Selection:
Contractarianism does have potential
value as an organizing principle for seeking to resolve
disputes, because sometimes it will be possible to persuade
a person involved in a dispute that what he seeks is
inconsistent with a rule to which he would have agreed
before he knew his personal role in the particular dispute.
But Contractarianism is dangerously vague as limit on what
people with power accord to themselves. It is too easy to
convince oneself that people would have agreed to whatever
you like in the hypothetical contractual setting....
Read the whole article
Nic Tideman:
Improving Efficiency and Preventing Exploitation in Taxing
and Spending Decisions
Rawls sets his proposals in the framework of a fourth
possible principle of public action, the contractarian suggestion that it is just to
coerce people to abide by the rules that they would have
agreed to if they had had a chance, before they knew
their individual circumstances. One difficulty with this
rule is that it is so hard to know what it is that people
would have agreed to in these circumstances. Rawls is
convinced that people would have agreed to a lexical
ordering of maximum individual liberty and the maximin
principle. John Harsanyi offers a strong argument for the
proposition that they would have agreed to the rules that
would maximize total (or, equivalently, average) utility.
This has some strange implications. For example, if it is
possible to separate individuals into ascetics and
sybarites, then the maximization of total utility
requires that the ascetics be forced to work very hard,
with the resulting output used for the benefit of the
sybarites. And if one of your kidneys (or your eyes)

Exercise:
Please copy out the passage on contractarianism in full, word for word. Work only from the passage on contractarianism above.

Given data:

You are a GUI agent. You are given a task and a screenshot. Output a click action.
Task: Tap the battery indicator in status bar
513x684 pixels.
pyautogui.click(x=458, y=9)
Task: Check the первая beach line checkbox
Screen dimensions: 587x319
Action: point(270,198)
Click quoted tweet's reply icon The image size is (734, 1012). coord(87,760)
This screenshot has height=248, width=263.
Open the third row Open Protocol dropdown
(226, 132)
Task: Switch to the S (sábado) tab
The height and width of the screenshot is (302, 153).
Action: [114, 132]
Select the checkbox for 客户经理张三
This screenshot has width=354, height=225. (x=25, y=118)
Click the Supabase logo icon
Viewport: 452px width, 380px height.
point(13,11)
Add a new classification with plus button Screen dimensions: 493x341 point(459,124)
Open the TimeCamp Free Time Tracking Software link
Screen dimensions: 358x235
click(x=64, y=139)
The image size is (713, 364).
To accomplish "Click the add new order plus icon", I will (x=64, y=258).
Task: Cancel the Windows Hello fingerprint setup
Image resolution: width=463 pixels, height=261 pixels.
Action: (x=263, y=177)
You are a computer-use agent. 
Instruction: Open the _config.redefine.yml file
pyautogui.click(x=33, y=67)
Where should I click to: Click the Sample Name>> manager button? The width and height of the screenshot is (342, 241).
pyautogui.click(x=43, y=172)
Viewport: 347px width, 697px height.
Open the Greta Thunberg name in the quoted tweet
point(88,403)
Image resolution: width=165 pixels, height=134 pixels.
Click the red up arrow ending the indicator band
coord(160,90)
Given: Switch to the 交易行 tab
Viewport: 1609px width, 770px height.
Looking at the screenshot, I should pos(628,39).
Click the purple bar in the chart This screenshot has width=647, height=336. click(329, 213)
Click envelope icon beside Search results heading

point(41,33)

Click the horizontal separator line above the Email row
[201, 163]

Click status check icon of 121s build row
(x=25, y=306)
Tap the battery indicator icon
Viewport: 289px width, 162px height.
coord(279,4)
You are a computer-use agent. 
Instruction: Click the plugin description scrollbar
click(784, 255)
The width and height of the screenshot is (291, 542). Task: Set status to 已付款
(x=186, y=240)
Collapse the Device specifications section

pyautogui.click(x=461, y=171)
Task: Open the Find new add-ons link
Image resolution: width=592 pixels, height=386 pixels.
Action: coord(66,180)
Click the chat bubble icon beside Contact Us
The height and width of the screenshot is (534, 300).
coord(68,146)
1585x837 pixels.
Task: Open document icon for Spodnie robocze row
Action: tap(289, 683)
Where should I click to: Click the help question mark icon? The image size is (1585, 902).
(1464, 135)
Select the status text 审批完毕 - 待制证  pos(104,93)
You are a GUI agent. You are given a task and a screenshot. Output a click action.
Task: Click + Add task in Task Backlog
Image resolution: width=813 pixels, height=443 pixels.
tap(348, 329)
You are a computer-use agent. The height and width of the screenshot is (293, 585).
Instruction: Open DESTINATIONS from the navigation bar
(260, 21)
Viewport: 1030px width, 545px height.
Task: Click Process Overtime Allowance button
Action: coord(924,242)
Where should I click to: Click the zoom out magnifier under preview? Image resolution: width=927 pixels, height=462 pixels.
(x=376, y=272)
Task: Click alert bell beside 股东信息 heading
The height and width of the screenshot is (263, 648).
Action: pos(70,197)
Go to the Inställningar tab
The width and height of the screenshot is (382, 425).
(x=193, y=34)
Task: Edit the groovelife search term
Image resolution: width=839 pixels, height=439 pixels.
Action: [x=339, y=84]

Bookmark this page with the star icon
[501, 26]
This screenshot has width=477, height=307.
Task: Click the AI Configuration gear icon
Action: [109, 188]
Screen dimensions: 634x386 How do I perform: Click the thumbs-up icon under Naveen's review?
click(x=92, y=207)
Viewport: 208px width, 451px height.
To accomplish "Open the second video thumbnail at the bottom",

The answer:
Contractarianism does have potential
value as an organizing principle for seeking to resolve
disputes, because sometimes it will be possible to persuade
a person involved in a dispute that what he seeks is
inconsistent with a rule to which he would have agreed
before he knew his personal role in the particular dispute.
But Contractarianism is dangerously vague as limit on what
people with power accord to themselves. It is too easy to
convince oneself that people would have agreed to whatever
you like in the hypothetical contractual setting....
Read the whole article
Nic Tideman:
Improving Efficiency and Preventing Exploitation in Taxing
and Spending Decisions
Rawls sets his proposals in the framework of a fourth
possible principle of public action, the contractarian suggestion that it is just to
coerce people to abide by the rules that they would have
agreed to if they had had a chance, before they knew
their individual circumstances. One difficulty with this
rule is that it is so hard to know what it is that people
would have agreed to in these circumstances. Rawls is
convinced that people would have agreed to a lexical
ordering of maximum individual liberty and the maximin
principle. John Harsanyi offers a strong argument for the
proposition that they would have agreed to the rules that
would maximize total (or, equivalently, average) utility.
This has some strange implications. For example, if it is
possible to separate individuals into ascetics and
sybarites, then the maximization of total utility
requires that the ascetics be forced to work very hard,
with the resulting output used for the benefit of the
sybarites. And if one of your kidneys (or your eyes)